A New Year’s Eve Ghost Story
This Christmas we bring you a spine-chilling ritual for conjuring spirits from the margins of a medieval manuscript that features in our current Curious Cures in Cambridge Libraries project. However, the ritual’s greatest claim to fame is that it stars in one of the final ghost stories written by the well-known manuscript scholar and horror writer Montague Rhodes James (1862–1936): The Experiment.
James wrote The Experiment in 1931 just after the publication of the omnibus of his ghost stories that very same year. James typically wrote his stories for Christmastime when he would read them aloud to his Cambridge friends, but in 1931 he was running late and finished his story only just in time for inclusion in the 31 December edition of the London newspaper The Morning Post with the apt sub-title ‘A New Year’s Eve Ghost Story’.
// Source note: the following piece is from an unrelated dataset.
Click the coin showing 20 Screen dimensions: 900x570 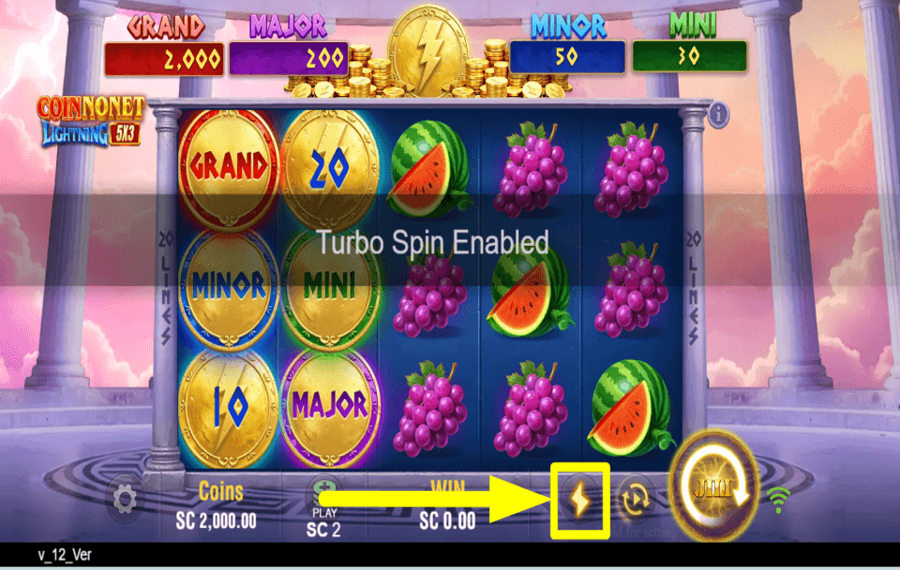(329, 168)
Medieval manuscripts inspired many of the extraordinary ghost stories that M.R. James is best known for today. Between the 1890s and 1930s, he published over thirty such stories while also producing detailed descriptions of hundreds of medieval manuscripts in Cambridge’s colleges and the University Library. Although his work as a cataloguer evidently inspired stories such as Canon Alberic’s Scrap-Book, its influence is nowhere as clearly visible as in The Experiment.
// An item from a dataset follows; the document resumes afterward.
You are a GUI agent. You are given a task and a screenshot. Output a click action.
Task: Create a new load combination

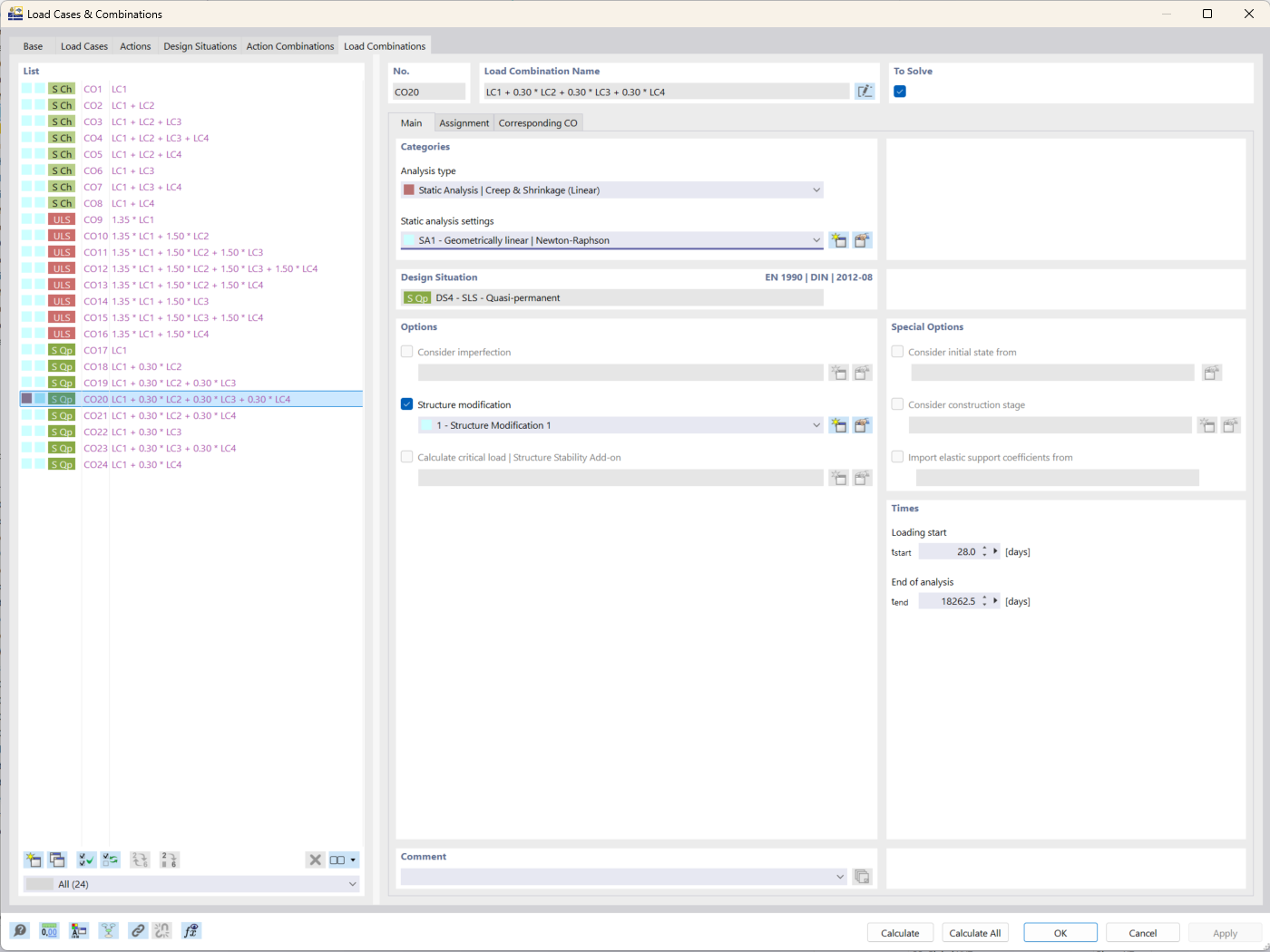[34, 860]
The story tells of the fate of Joseph Calvert and his mother ‘Madam Bowles’ after their stepfather and second husband Squire Francis Bowles dies under mysterious circumstances. Although the latter was a wealthy landowner in life, his sole heirs, mother and son, cannot find a trace of his money. While searching for clues in his stepfather’s papers, Joseph discovers an unsent letter in which the Squire describes an experiment from a medieval manuscript that had been sent to him by John Moore (1646–1714), Bishop of Norwich. The experiment describes a ritual through which one can communicate with the soul of a dead individual. Hoping to learn about the whereabouts of the Squire’s treasure, Joseph follows the ritual and summons his stepfather’s soul. But the decomposing face that meets him terrifies him too much to learn anything useful from the vision. Feeling haunted, both he and his mother sail from England to ‘Holland’. But they are followed by an ominous hooded figure. There is clearly no escape from the invoked spectre of the Squire. Records from Norwich, James concludes, suggest that mother and son eventually returned to England and, after confessing to having murdered Squire Bowles by poisoning, were executed for their crime.
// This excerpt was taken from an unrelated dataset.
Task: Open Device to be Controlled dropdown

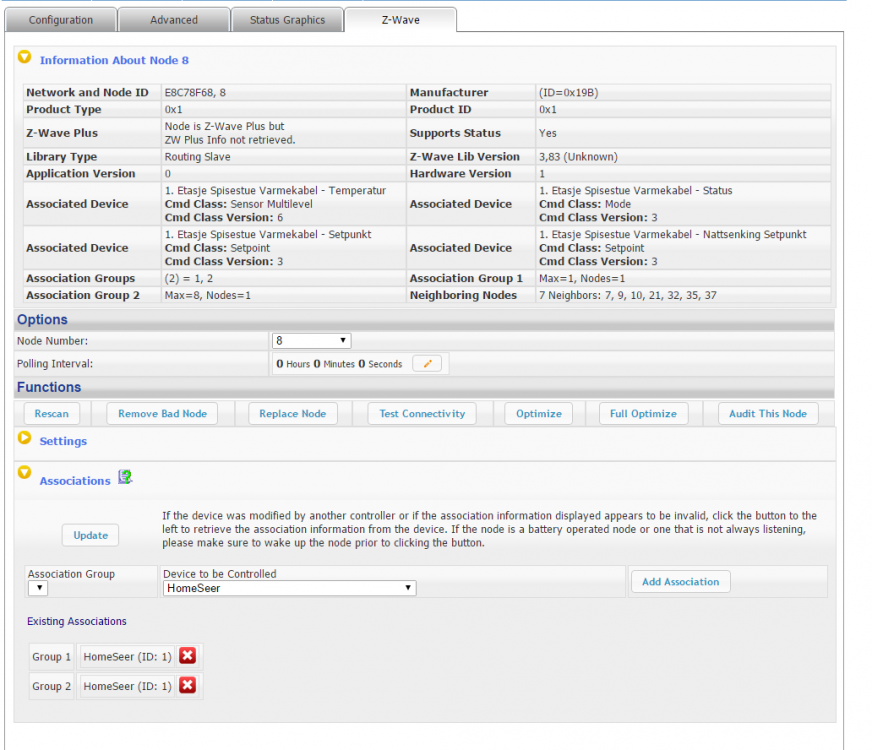Action: pyautogui.click(x=289, y=588)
At the end of The Experiment, James reveals that the medieval manuscript from which the Squire copied the ritual now has the classmark Cambridge, University Library, MS Dd.11.45 and gives a complete transcription of the text. According to James’s rendition, the experiment can be used to discover treasure in the ground, the identity of a thief, a murderer, or any other thing. To follow it, you need to go to a dead person’s grave, call their name three times, and command them to ask permission from two angels called ‘Raffaell’ and ‘Nares’ to come to you that night and answer your questions. Subsequently, you need to take earth from their grave and wrap it in a cloth and place it under your pillow before you go to bed. The soul of the dead person, as the text assures, will then visit you that night either while you are asleep or awake.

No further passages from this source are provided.